Unemployment in India can be described as mainly structural and seasonal. Structural unemployment occurs, usually as a long run phenomenon, when there is a mismatch between demand for labour and the skills and location of the workers looking for employment. This been the biggest source of unemployment in India. Structural unemployment is normally seen as permanent unemployment and can be solved only in the long run. On the demand side, an increase in demand of labour arising from growth of industry and services and capital accumulation reduces structural unemployment. On the supply side, better skills and greater mobility of labour addresses the problem.

Seasonal unemployment is seen when the demand for labour is seasonal as in farming. Since nearly sixty percent of Indians live in rural India, and the nature of work there is often linked to agriculture, these opportunities tend to be seasonal.
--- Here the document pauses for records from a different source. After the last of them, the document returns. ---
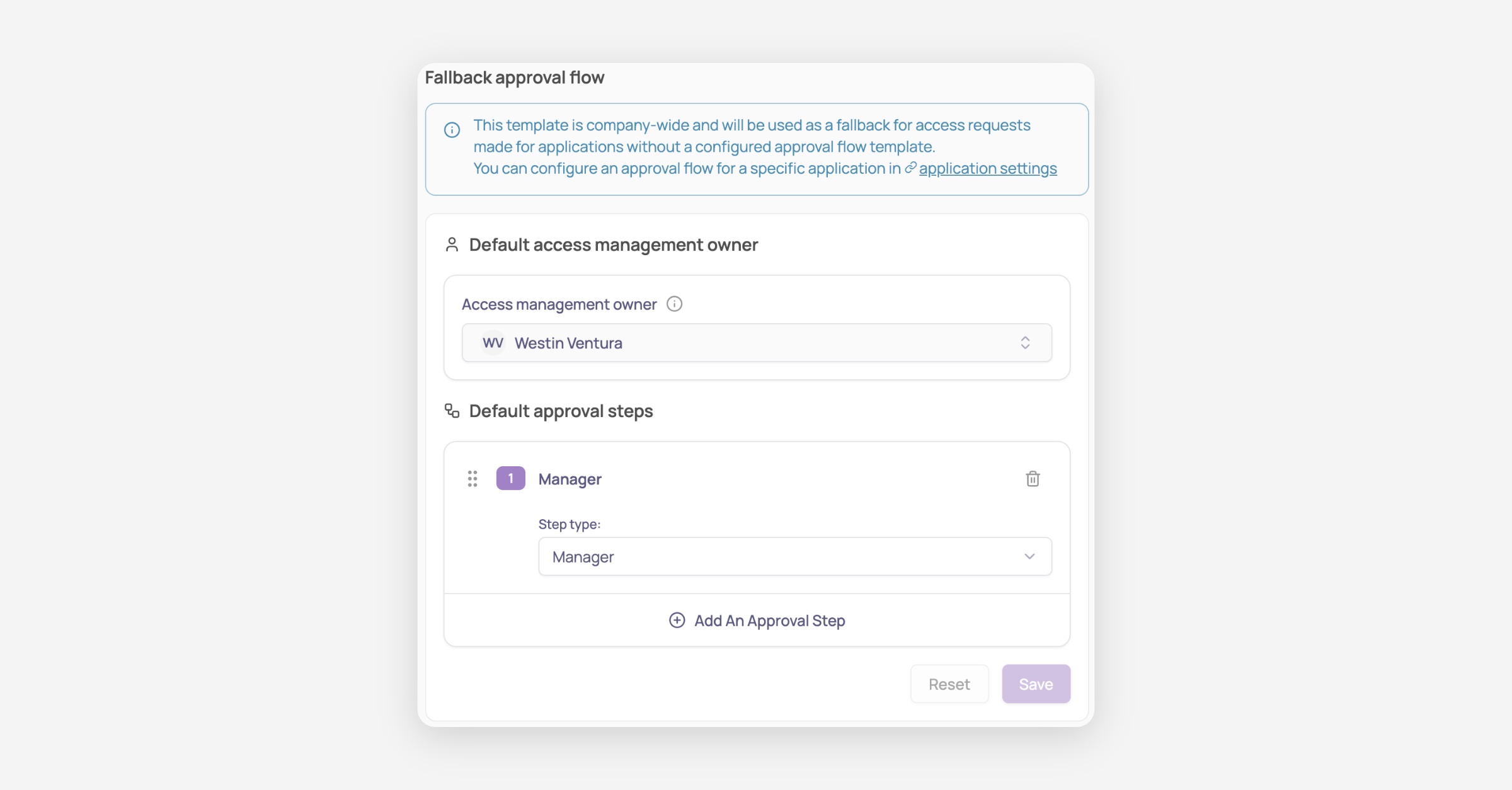
Task: Click the info icon in the blue banner
Action: tap(452, 130)
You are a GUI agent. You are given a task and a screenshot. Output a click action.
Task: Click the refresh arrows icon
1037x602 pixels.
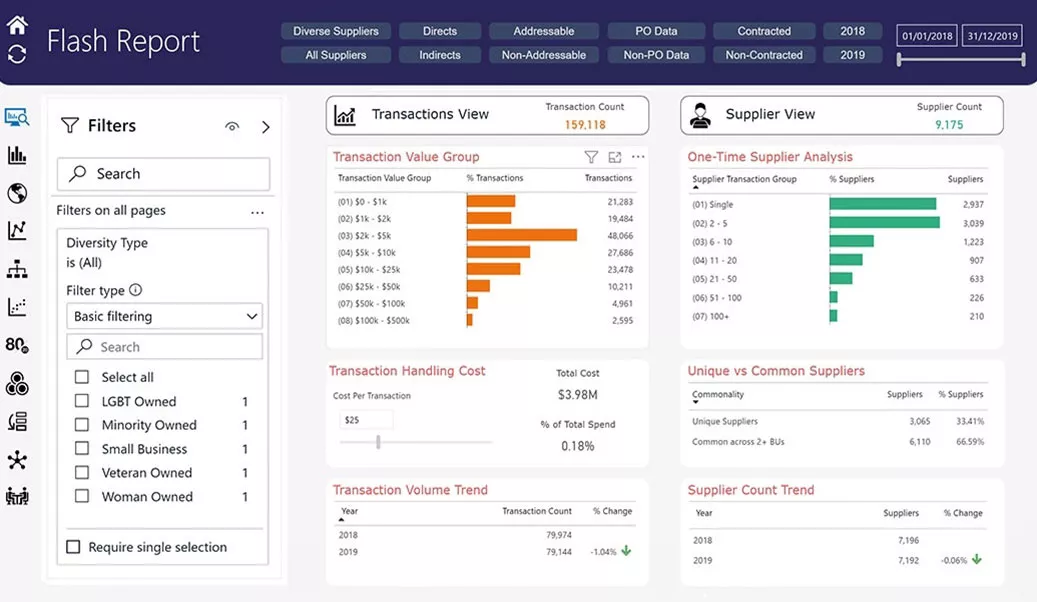click(x=17, y=54)
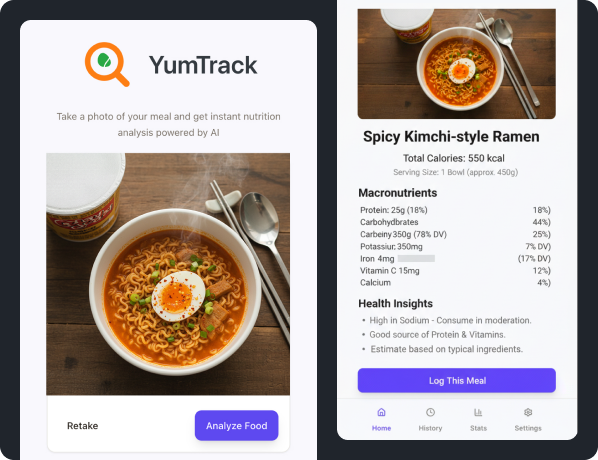Switch to the Settings tab label

pos(528,428)
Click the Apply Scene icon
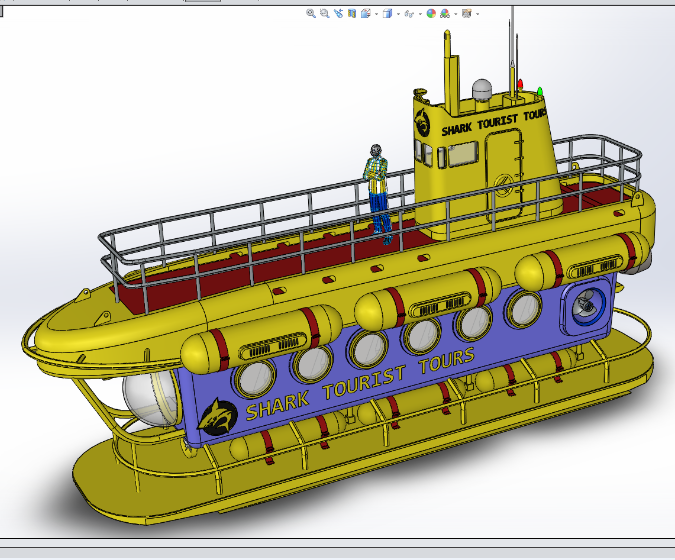Image resolution: width=675 pixels, height=560 pixels. [445, 14]
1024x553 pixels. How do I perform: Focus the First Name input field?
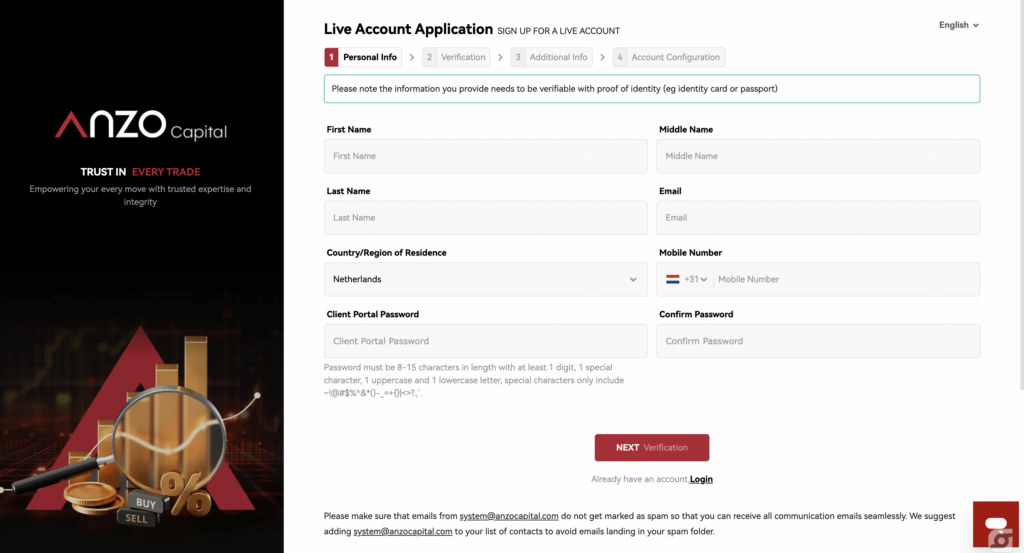coord(485,156)
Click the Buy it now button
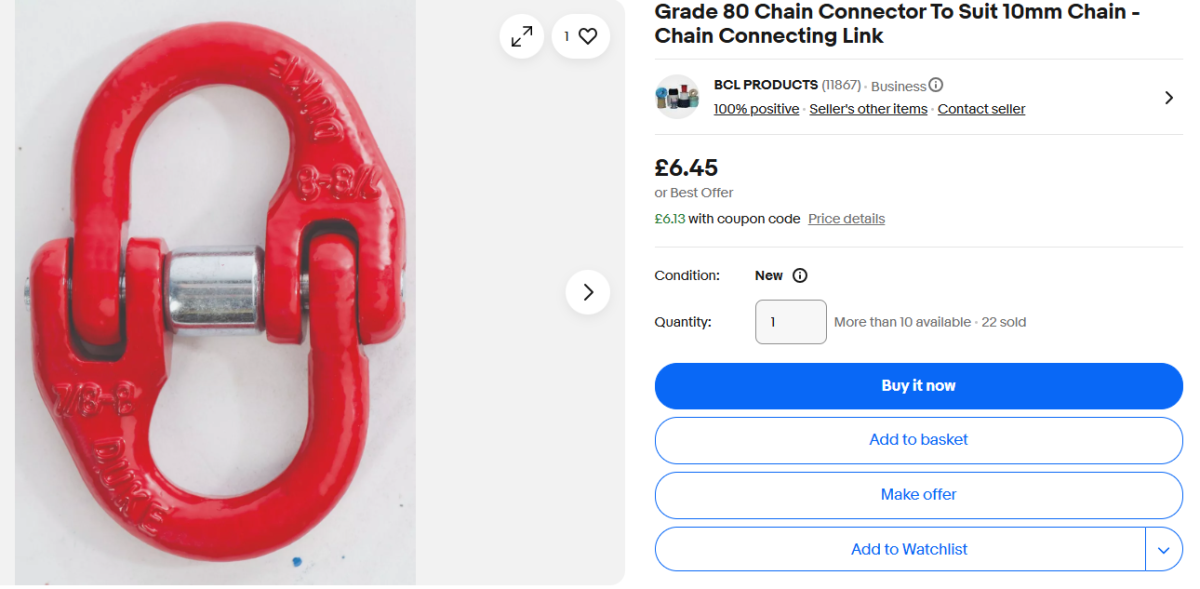 [918, 386]
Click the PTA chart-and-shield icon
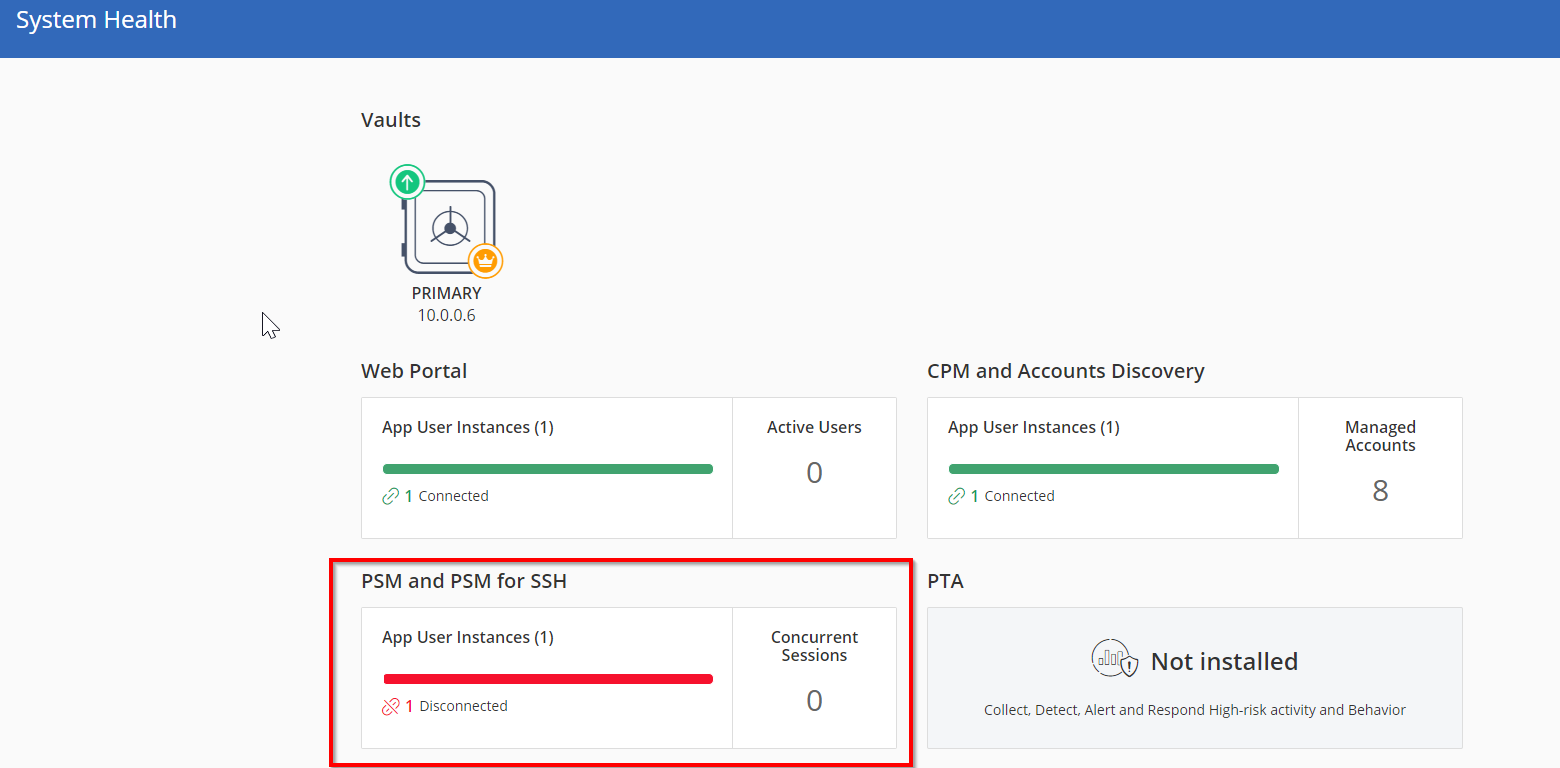This screenshot has width=1560, height=768. 1115,659
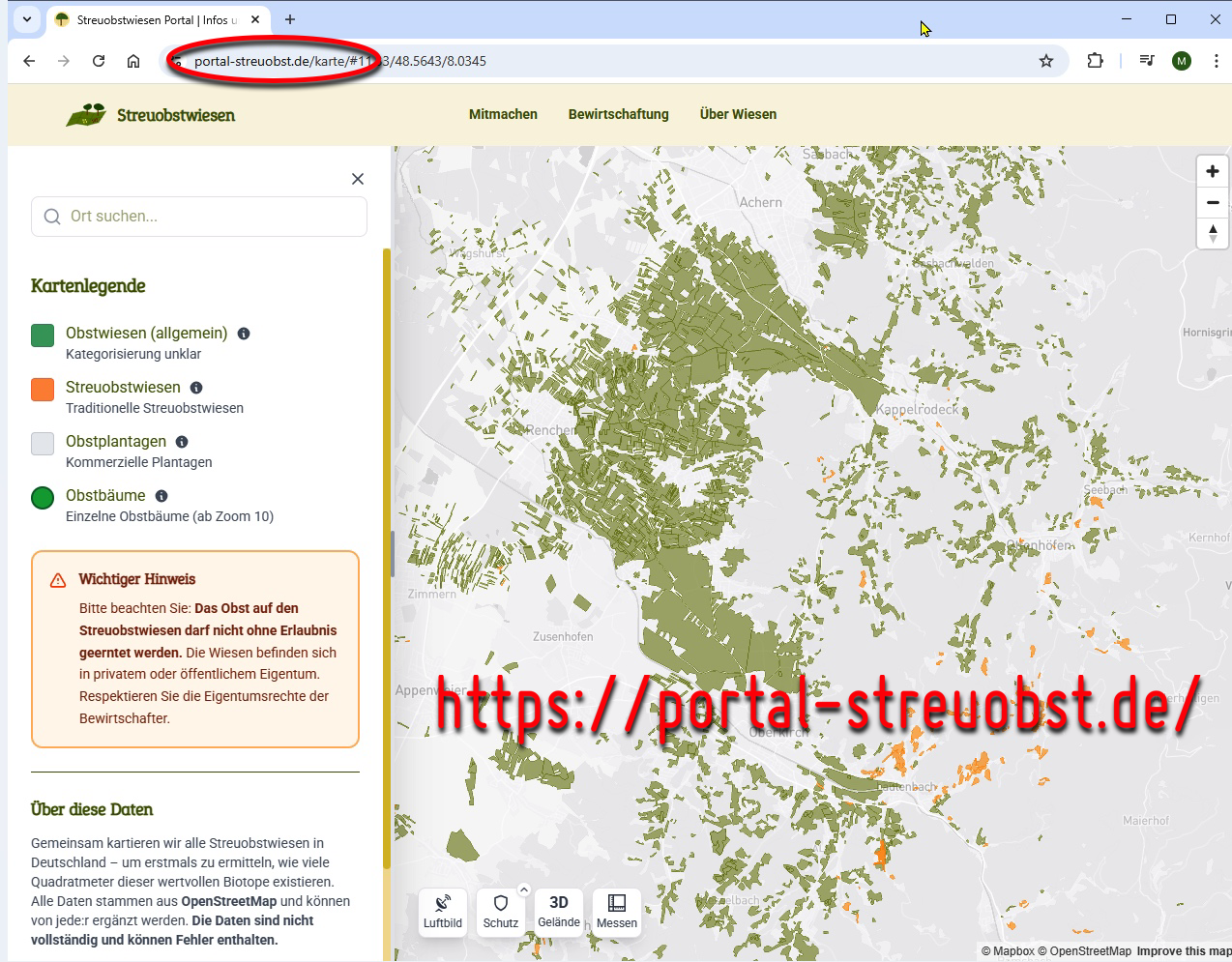Expand the Schutz options chevron
The height and width of the screenshot is (962, 1232).
pos(524,889)
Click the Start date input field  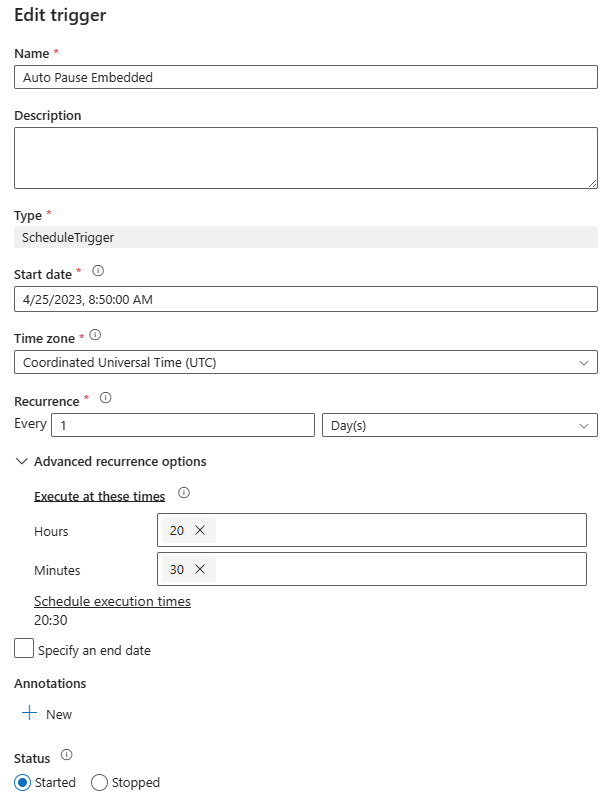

Hence, in rural India, there is an important problem of seasonal unemployment.

Cyclical unemployment arises when employment grows or declines with the business cycle. Since India did not have economy-wide business cycles in the pre-liberalisation era, cyclical unemployment was not significant. Even after the nineties, when business cycles have become a regular feature of the Indian economy, cyclical unemployment in primarily seen in urban India when industry and services see low growth.

Structural unemployment in rural India has been a source of concern for the country. In the pre-NREGA era, the solution for underemployment and unemployment was understood to be a transformation of the Indian economy with growth of industry and services. Migration and improving human skills though education and through greater participation in the labour force were viewed as the key ways in which employment in India would grow.

Earlier employment programmes in India, such as in the state of Rajasthan, which has seen frequent droughts, were mainly public work programmes intended to give employment to people during periods of droughts and famines. When conditions in the labour market changed as the drought ended, the programmes ended. While the NREGA was designed along the lines of such public work programmes, it introduced a big conceptual shift. It was made a regular feature of labour market regardless of conditions in the labour market.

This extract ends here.